╭─ Provided records

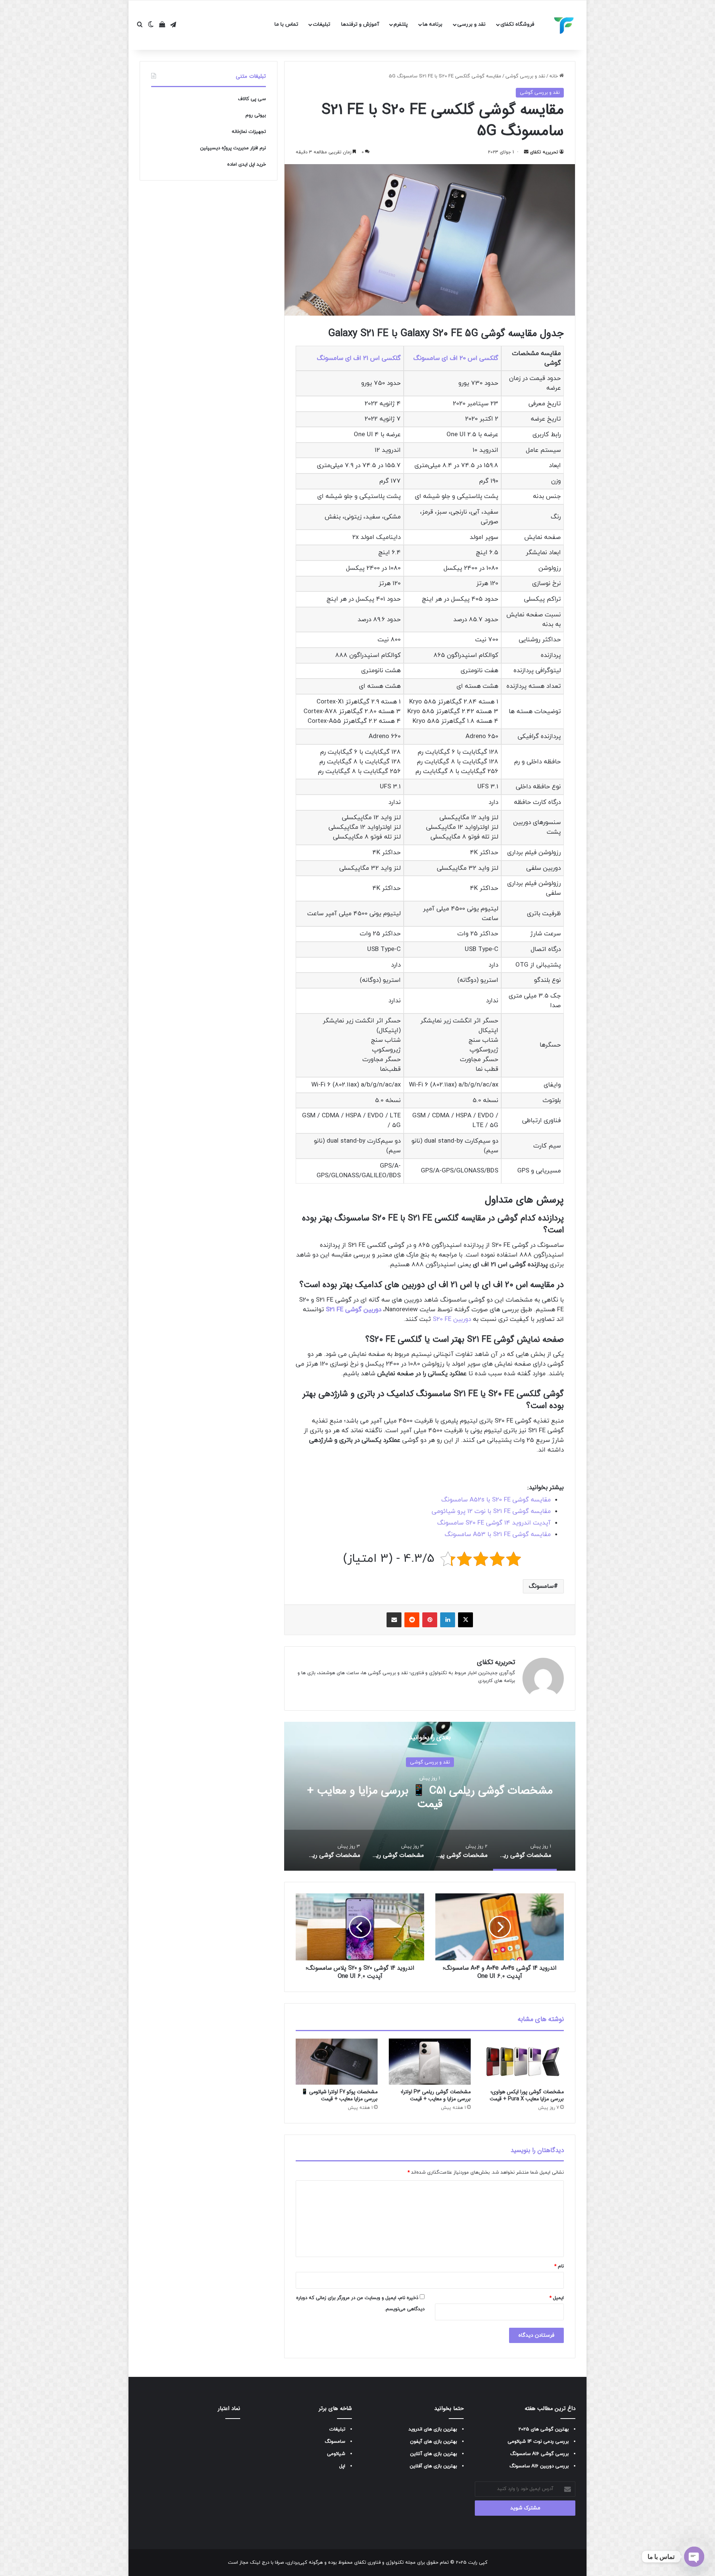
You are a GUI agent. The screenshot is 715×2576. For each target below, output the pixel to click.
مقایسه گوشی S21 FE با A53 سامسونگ (498, 1534)
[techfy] (564, 25)
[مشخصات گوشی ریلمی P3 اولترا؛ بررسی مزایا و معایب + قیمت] (430, 2062)
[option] (429, 1796)
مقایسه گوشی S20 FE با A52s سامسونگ (496, 1500)
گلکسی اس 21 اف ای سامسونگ (359, 358)
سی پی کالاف (252, 99)
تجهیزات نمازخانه (249, 131)
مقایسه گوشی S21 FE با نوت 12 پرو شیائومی (491, 1511)
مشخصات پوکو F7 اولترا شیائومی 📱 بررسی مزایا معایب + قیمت (339, 2095)
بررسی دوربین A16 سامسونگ (539, 2466)
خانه (554, 76)
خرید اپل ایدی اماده (246, 164)
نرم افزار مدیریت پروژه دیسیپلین (233, 148)
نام (559, 2266)
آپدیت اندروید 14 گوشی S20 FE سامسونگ (494, 1523)
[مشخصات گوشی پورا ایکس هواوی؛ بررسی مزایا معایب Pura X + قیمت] (523, 2062)
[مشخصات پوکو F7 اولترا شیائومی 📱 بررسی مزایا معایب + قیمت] (337, 2062)
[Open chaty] (694, 2557)
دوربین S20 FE (452, 1319)
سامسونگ (541, 1586)
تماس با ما (286, 24)
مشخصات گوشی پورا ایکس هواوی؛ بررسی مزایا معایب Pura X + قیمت (527, 2095)
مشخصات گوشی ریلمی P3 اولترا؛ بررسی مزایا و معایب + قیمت (436, 2095)
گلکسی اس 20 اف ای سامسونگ (455, 358)
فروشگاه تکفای (517, 24)
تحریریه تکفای (544, 152)
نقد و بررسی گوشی (525, 76)
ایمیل (556, 2298)
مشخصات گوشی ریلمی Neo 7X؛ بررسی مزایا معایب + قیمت (430, 1797)
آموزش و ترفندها (360, 24)
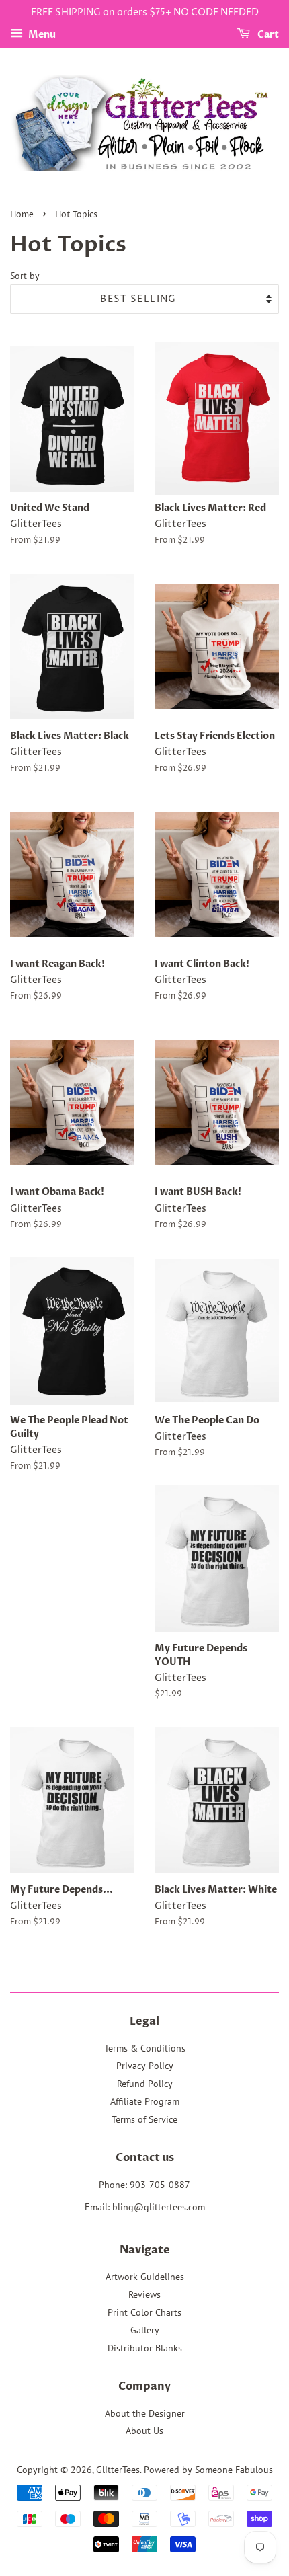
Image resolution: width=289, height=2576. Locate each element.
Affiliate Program (144, 2101)
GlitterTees (118, 2470)
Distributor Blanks (145, 2348)
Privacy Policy (144, 2066)
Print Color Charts (144, 2312)
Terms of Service (144, 2119)
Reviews (144, 2294)
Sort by (25, 275)
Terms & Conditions (144, 2048)
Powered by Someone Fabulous (208, 2470)
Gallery (144, 2330)
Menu (41, 34)
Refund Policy (145, 2084)
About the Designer (145, 2413)
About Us (144, 2431)
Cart (267, 34)
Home (22, 215)
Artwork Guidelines (145, 2277)
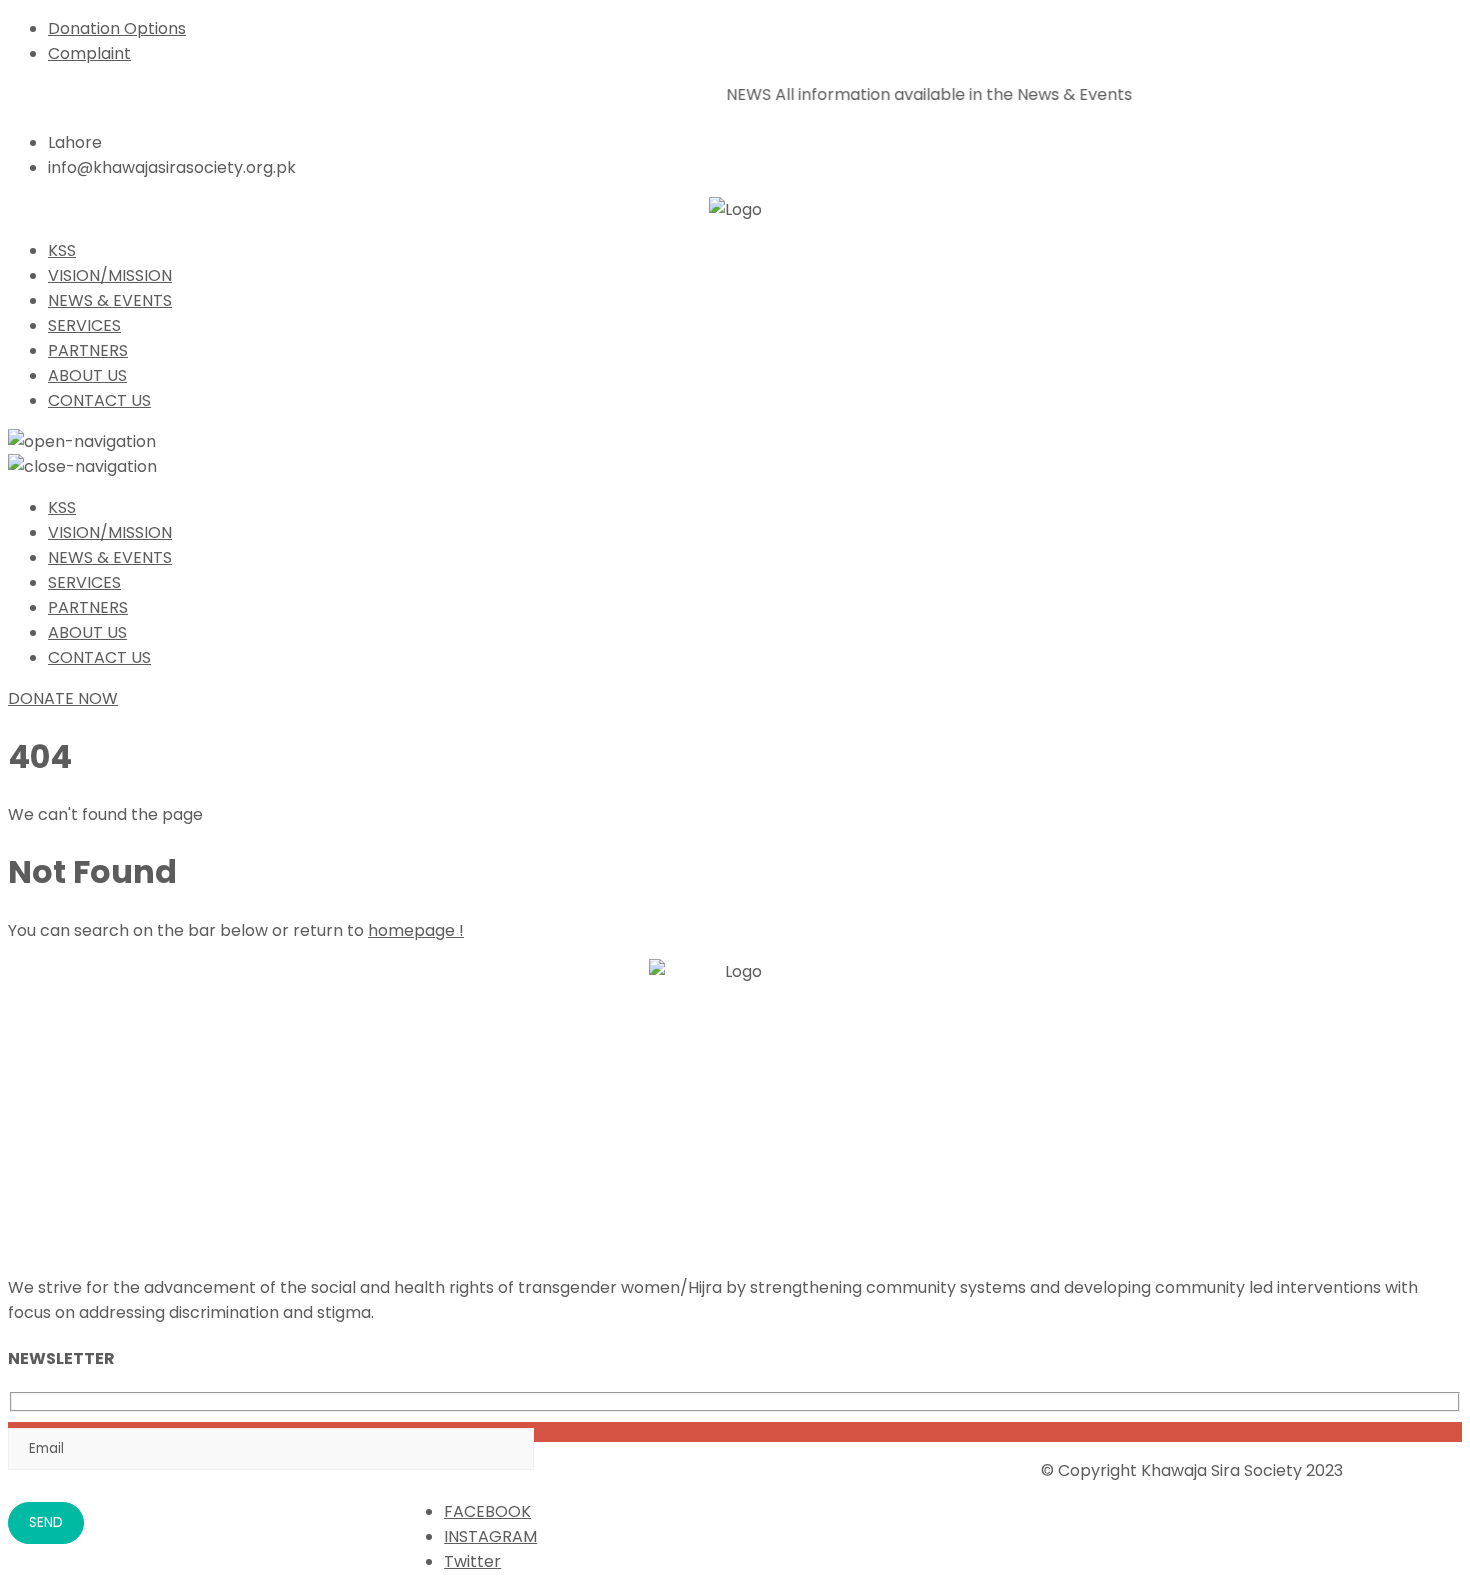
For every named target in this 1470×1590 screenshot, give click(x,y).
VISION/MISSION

╰─

Restate the full listing word for word, excluding images.

▸ **Solution**:
You are a GUI agent. The screenshot is 715×2576. For each target below, output the pixel to click.
مقایسه گوشی S21 FE با A53 سامسونگ (498, 1534)
[techfy] (564, 25)
[مشخصات گوشی ریلمی P3 اولترا؛ بررسی مزایا و معایب + قیمت] (430, 2062)
[option] (429, 1796)
مقایسه گوشی S20 FE با A52s سامسونگ (496, 1500)
گلکسی اس 21 اف ای سامسونگ (359, 358)
سی پی کالاف (252, 99)
تجهیزات نمازخانه (249, 131)
مقایسه گوشی S21 FE با نوت 12 پرو شیائومی (491, 1511)
مشخصات پوکو F7 اولترا شیائومی 📱 بررسی مزایا معایب + قیمت (339, 2095)
بررسی دوربین A16 سامسونگ (539, 2466)
خانه (554, 76)
خرید اپل ایدی اماده (246, 164)
نرم افزار مدیریت پروژه دیسیپلین (233, 148)
نام (559, 2266)
آپدیت اندروید 14 گوشی S20 FE سامسونگ (494, 1523)
[مشخصات گوشی پورا ایکس هواوی؛ بررسی مزایا معایب Pura X + قیمت] (523, 2062)
[مشخصات پوکو F7 اولترا شیائومی 📱 بررسی مزایا معایب + قیمت] (337, 2062)
[Open chaty] (694, 2557)
دوربین S20 FE (452, 1319)
سامسونگ (541, 1586)
تماس با ما (286, 24)
مشخصات گوشی پورا ایکس هواوی؛ بررسی مزایا معایب Pura X + قیمت (527, 2095)
مشخصات گوشی ریلمی P3 اولترا؛ بررسی مزایا و معایب + قیمت (436, 2095)
گلکسی اس 20 اف ای سامسونگ (455, 358)
فروشگاه تکفای (517, 24)
تحریریه تکفای (544, 152)
نقد و بررسی گوشی (525, 76)
ایمیل (556, 2298)
مشخصات گوشی ریلمی Neo 7X؛ بررسی مزایا معایب + قیمت (430, 1797)
آموزش و ترفندها (360, 24)
Image resolution: width=289, height=2576. Locate each element.
Affiliate Program (144, 2101)
GlitterTees (118, 2470)
Distributor Blanks (145, 2348)
Privacy Policy (144, 2066)
Print Color Charts (144, 2312)
Terms of Service (144, 2119)
Reviews (144, 2294)
Sort by (25, 275)
Terms & Conditions (144, 2048)
Powered by Someone Fabulous (208, 2470)
Gallery (144, 2330)
Menu (41, 34)
Refund Policy (145, 2084)
About the Designer (145, 2413)
About Us (144, 2431)
Cart (267, 34)
Home (22, 215)
Artwork Guidelines (145, 2277)
For every named target in this 1470×1590 screenshot, give click(x,y).
VISION/MISSION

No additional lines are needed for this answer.